AMD’s GPUs also include two levels of non-coherent texture caches which can be used for read-only data access, in addition to the explicitly accessed LDS and GDS. As previously noted, the AMD architecture uses dedicated clauses/wavefronts for memory accesses. These memory (or texture) wavefronts do not execute simultaneously with ALU wavefronts, although they can be interleaved as discussed previously. This separation is critical for AMD’s microarchitecture. Rather than include a dedicated address generation unit, the normal ALU pipelines are used to calculate virtual addresses for the wavefront (like many RISC architectures). Once the address has been calculated, it is passed to the Texture Mapping Units for address translation and the actual cache access. The TMUs will translate the request address into the appropriate co-ordinates (e.g. for pixel or vertex loads).

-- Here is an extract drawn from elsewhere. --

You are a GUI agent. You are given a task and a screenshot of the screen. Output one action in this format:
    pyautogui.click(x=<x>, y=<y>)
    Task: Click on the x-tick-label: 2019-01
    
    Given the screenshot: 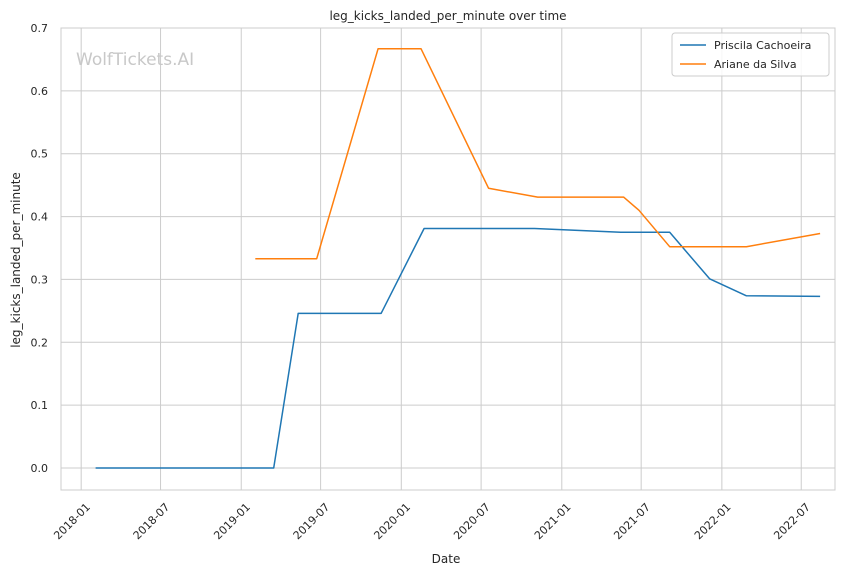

The four TMUs will probe the fully associative, 8KB L1 texture cache for 128-bit (16B) accesses each cycle. The cache is organized into 64B lines, so that aligned accesses in each quarter wavefront will target a single cache line. If the requests are properly structured, Cayman can achieve an aggregate 1.3 TB/s from the L1 caches, versus just over 1TB/s for Cypress. However, Cayman also improves the realizable bandwidth from the L1 cache with better memory coalescing for general purpose loads.

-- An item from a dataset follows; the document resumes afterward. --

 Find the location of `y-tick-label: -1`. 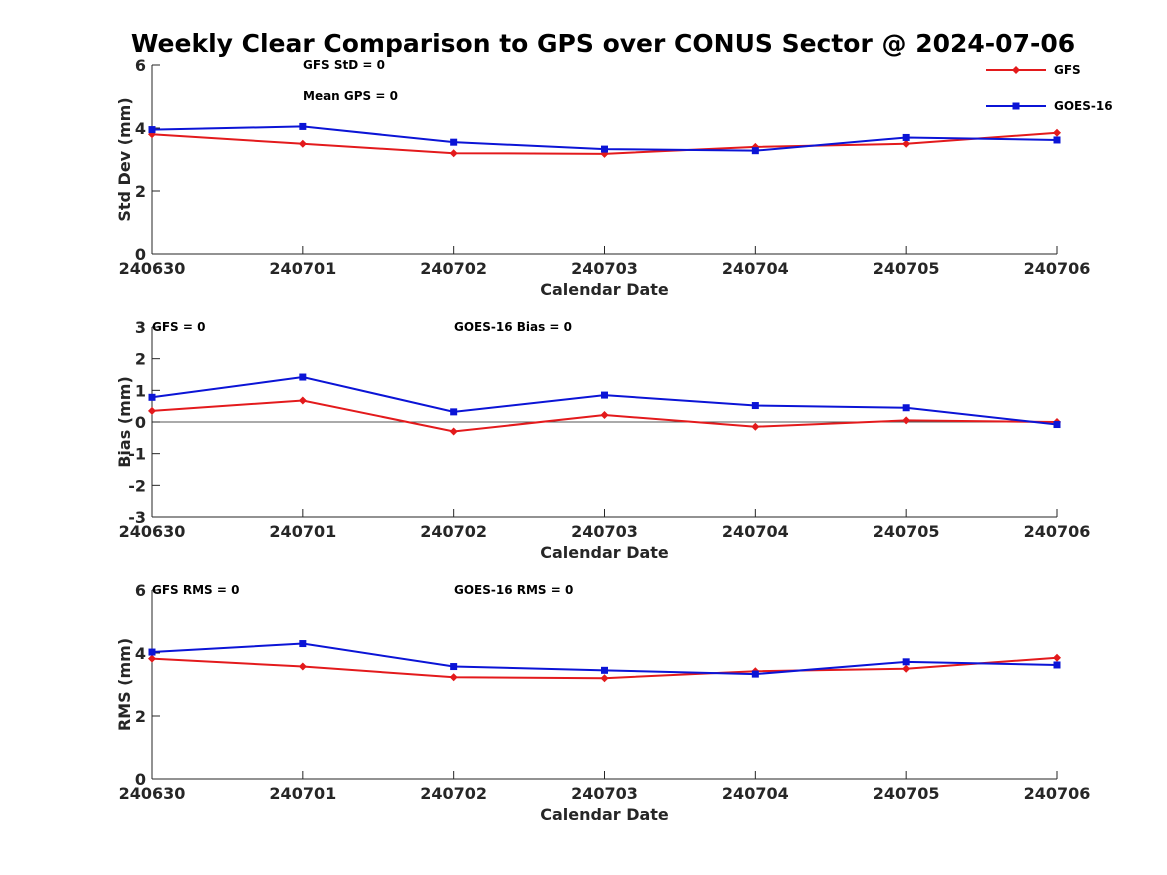

y-tick-label: -1 is located at coordinates (137, 454).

GPUs are focused on maximizing bandwidth and one of the key optimizations is memory coalescing – grouping together aligned reads or writes that have good locality. Each coalesced memory access can use a single address and request, while moving many pieces of data. In AMD GPUs, there are several different granularities for exploiting locality. The first level is maximizing the utilization of each 128-bit register, which can hold four 32-bit data values. For Cypress, this requires explicitly using 4-wide memory accesses (or 2-wide for 64-bit data). Otherwise, a memory wavefront will send one address for each data item and take 16 cycles to execute, instead of the normal 4. Cayman can coalesce together a wavefront of 32-bit single memory accesses so that it executes over the normal 4 cycles (or 8 cycles for 64-bit data). This hides the underlying 4-wide vectors from programmers by implicitly coalescing together scalar memory accesses and maximizes the bandwidth from the memory hierarchy for both loads and stores.

The second level of locality is coalescing together 4 different 16B accesses into a single cache line access. Both Cayman and Cypress are quite efficient, and read coalescing is done in the texture caches, while write coalescing is done further out in the pipeline. There is a third level of locality, which is coalescing together memory requests – but that is even further still.

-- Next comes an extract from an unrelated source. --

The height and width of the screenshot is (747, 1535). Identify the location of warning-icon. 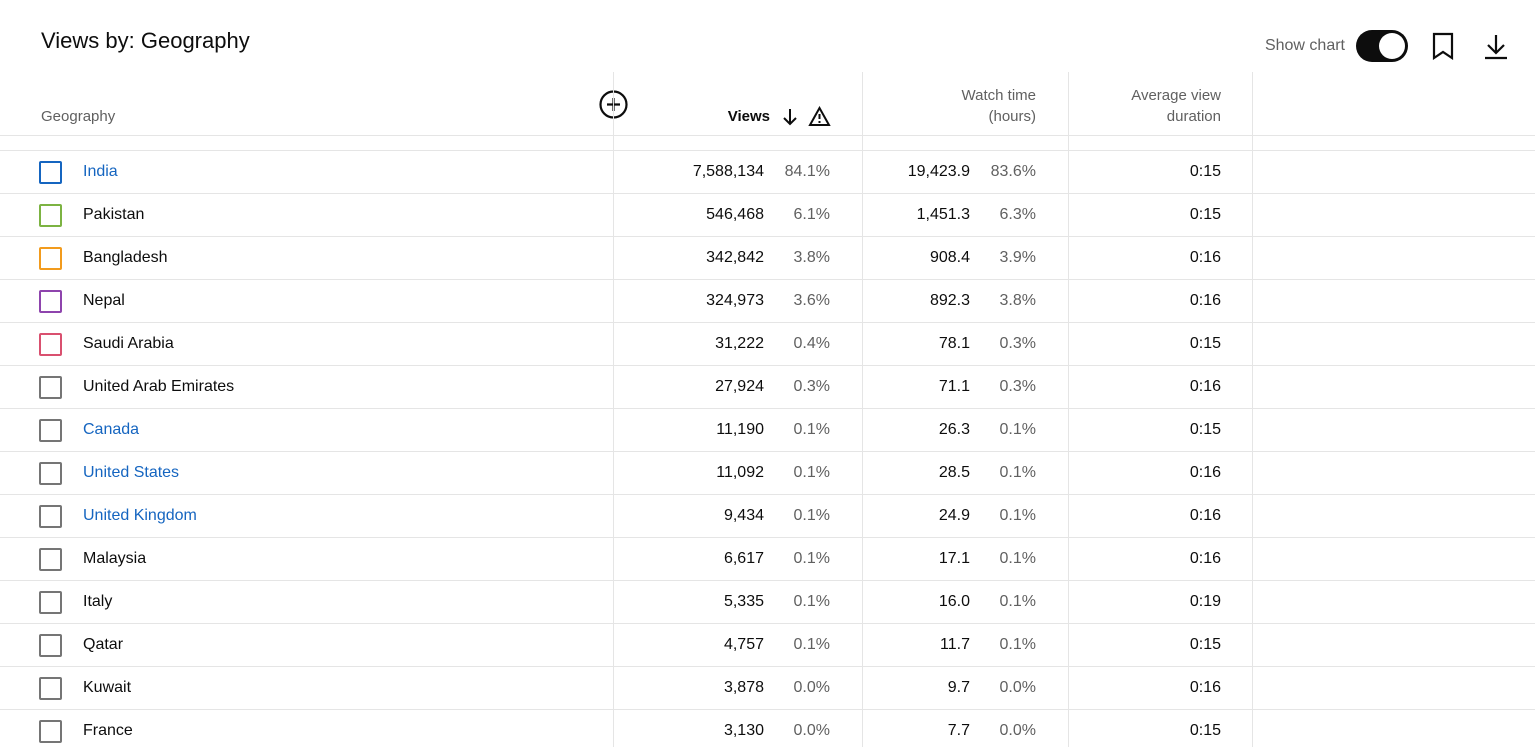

The TMUs also include fixed function texture filtering hardware, which is primarily useful for graphics but can be used for some very specialized compute workloads. The texture units sample and interpolate textures. The sampling and interpolation can be ordinary bi-linear or tri-linear filtering, or anisotropic filtering to correct for the surface normal. The texture hardware can massively boost performance for the rare compute application which needs filtering (e.g. medical imaging), by off-loading the filtering from the general purpose execution units to dedicated hardware.

Fermi’s memory pipeline is slightly different. First, it has a unified addressing space and virtual memory. Second, the shared memory and the coherent L1D use the same underlying physical structure (as opposed to separate structures for Cayman’s LDS and L1 texture cache). This 64KB array is 32-banked and effectively has 128B lines for the L1D. Since it is dual use, the shared memory and L1D cache can only receive 128B every other cycle – for an effective bandwidth of 64B/cycle.